Goal: prepare the gym dataset for machine learning by:
- choosing target and features
- cleaning missing values
- encoding categorical columns
- scaling numeric columns
- creating train/test splits


In [3]:
import pandas as pd
from sklearn.model_selection import train_test_split
from sklearn.preprocessing import OneHotEncoder, StandardScaler
from sklearn.compose import ColumnTransformer

df = pd.read_csv("../gym_members_exercise_tracking.csv")  
df.head()


Unnamed: 0,Age,Gender,Weight (kg),Height (m),Max_BPM,Avg_BPM,Resting_BPM,Session_Duration (hours),Calories_Burned,Workout_Type,Fat_Percentage,Water_Intake (liters),Workout_Frequency (days/week),Experience_Level,BMI
0,56,Male,88.3,1.71,180,157,60,1.69,1313.0,Yoga,12.6,3.5,4,3,30.2
1,46,Female,74.9,1.53,179,151,66,1.3,883.0,HIIT,33.9,2.1,4,2,32.0
2,32,Female,68.1,1.66,167,122,54,1.11,677.0,Cardio,33.4,2.3,4,2,24.71
3,25,Male,53.2,1.7,190,164,56,0.59,532.0,Strength,28.8,2.1,3,1,18.41
4,38,Male,46.1,1.79,188,158,68,0.64,556.0,Strength,29.2,2.8,3,1,14.39


## Load dataset

We load the gym members dataset into a pandas DataFrame to start preprocessing.


In [5]:
target = "Calories_Burned"

numeric_features = [
    "Age",
    "BMI",
    "Weight (kg)",
    "Height (m)",
    "Max_BPM",
    "Avg_BPM",
    "Resting_BPM",
    "Session_Duration (hours)",
    "Fat_Percentage",
    "Water_Intake (liters)",
    "Workout_Frequency (days/week)",
]

categorical_features = [
    "Gender",
    "Workout_Type",
    "Experience_Level",
]

X = df[numeric_features + categorical_features]
y = df[target]


## Select target and features

- Target `y`: Calories_Burned  
- Features `X`: numeric (age, heart rates, BMI, etc.) and categorical (gender, workout type, experience level).

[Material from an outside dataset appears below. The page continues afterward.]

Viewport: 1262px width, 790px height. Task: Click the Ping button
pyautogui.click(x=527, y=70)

These features will be used to predict Calories_Burned.


In [6]:
# Check missing values
X.isna().sum()

# Combine X and y, drop rows with any missing values
data = pd.concat([X, y], axis=1)
data = data.dropna()

X = data[numeric_features + categorical_features]
y = data[target]

X.shape, y.shape


((973, 14), (973,))

## Handle missing values

We combine `X` and `y` and drop any rows with missing values.  
This keeps the example simple and avoids passing NaNs to the model.


In [7]:
numeric_transformer = StandardScaler()
categorical_transformer = OneHotEncoder(handle_unknown="ignore")

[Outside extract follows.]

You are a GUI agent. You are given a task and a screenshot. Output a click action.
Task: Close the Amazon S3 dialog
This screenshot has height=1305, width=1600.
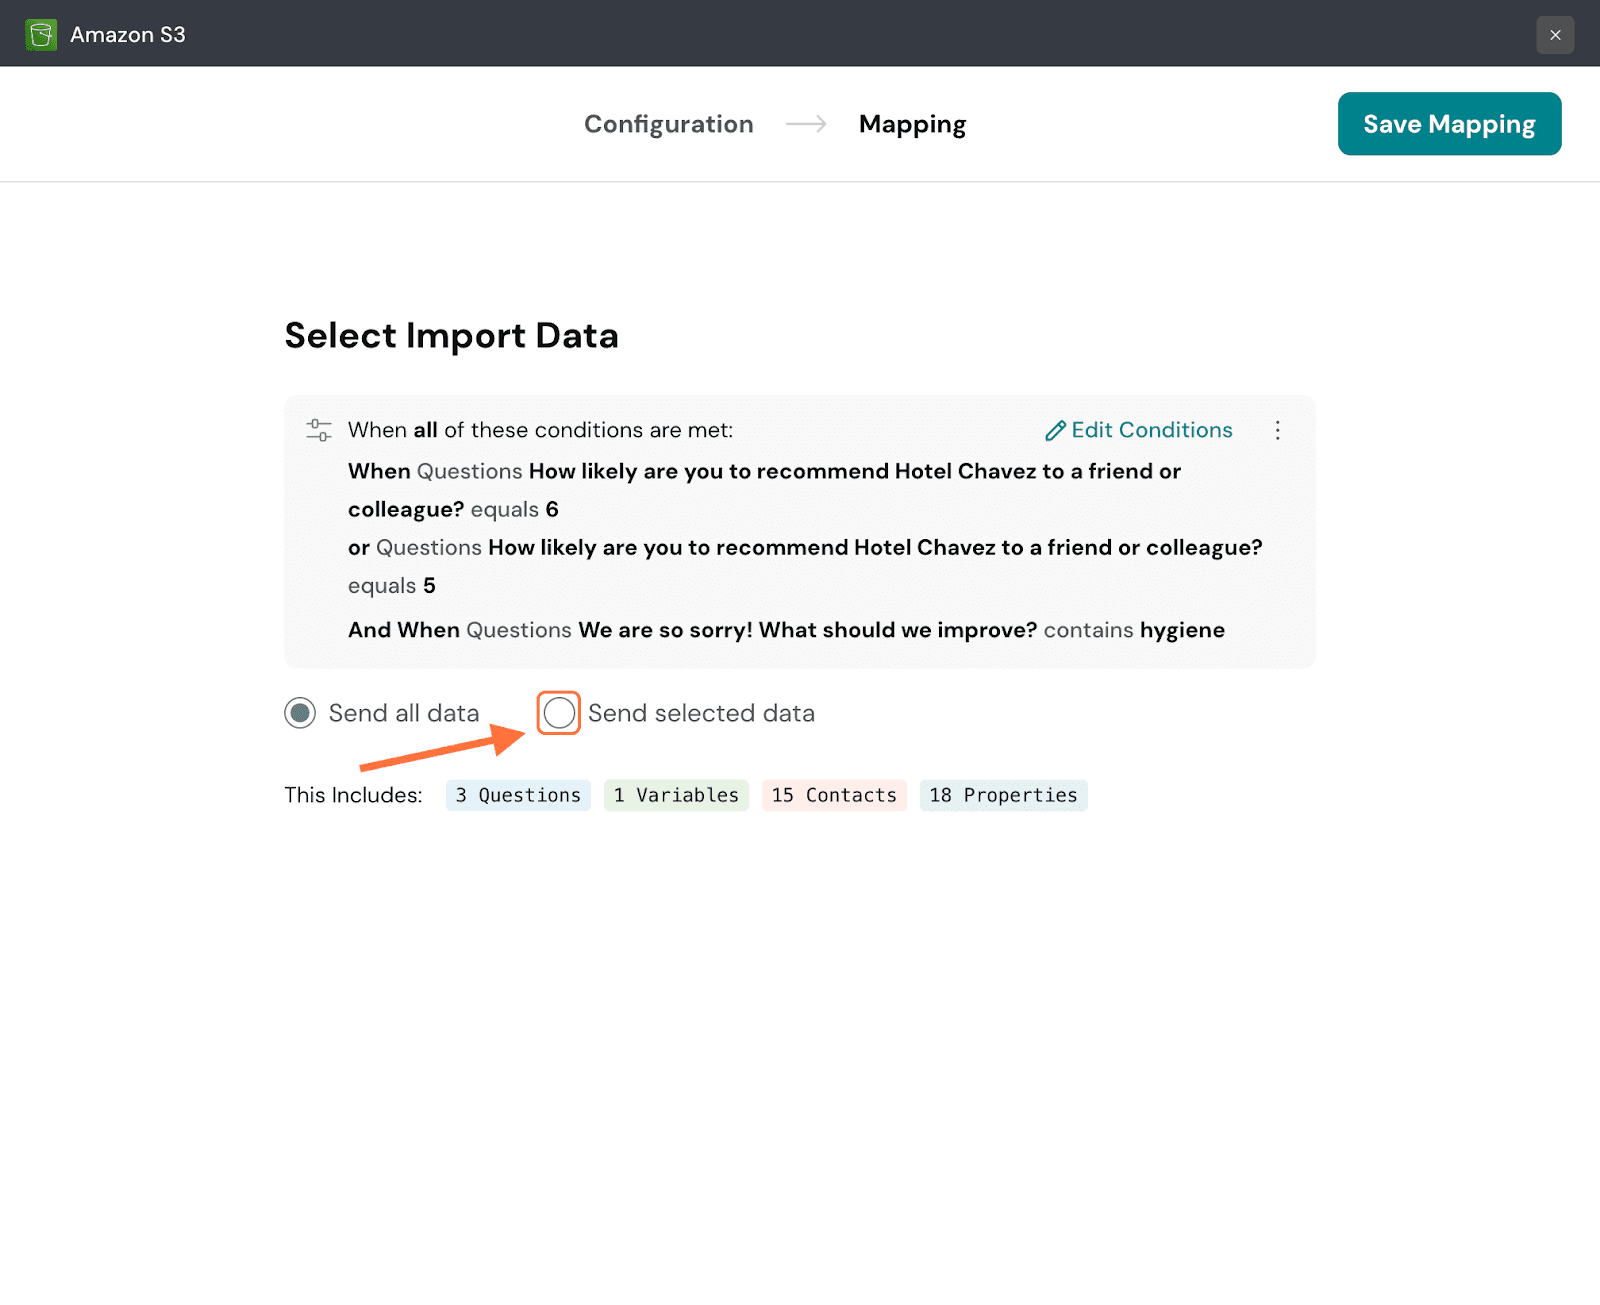pyautogui.click(x=1554, y=35)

preprocessor = ColumnTransformer(
    transformers=[
        ("num", numeric_transformer, numeric_features),
        ("cat", categorical_transformer, categorical_features),
    ]
)


## Define preprocessing

We use a ColumnTransformer to:
- standardize numeric features with StandardScaler
- one‑hot encode categorical features with OneHotEncoder

Note: Experience_Level is stored as numbers, but we treat it as a categorical variable and one‑hot encode it (levels like beginner/intermediate/advanced).

This turns all features into a clean numeric matrix for modeling.


In [8]:
X_train, X_test, y_train, y_test = train_test_split(
    X, y, test_size=0.2, random_state=42
)

X_train_processed = preprocessor.fit_transform(X_train)
X_test_processed = preprocessor.transform(X_test)

X_train_processed.shape, X_test_processed.shape


((778, 20), (195, 20))

## Train–test split and transform

We split data into train (80%) and test (20%).  
The preprocessor is fitted on training data and then applied to both train and test sets, giving `X_train_processed` and `X_test_processed` for the next modeling step.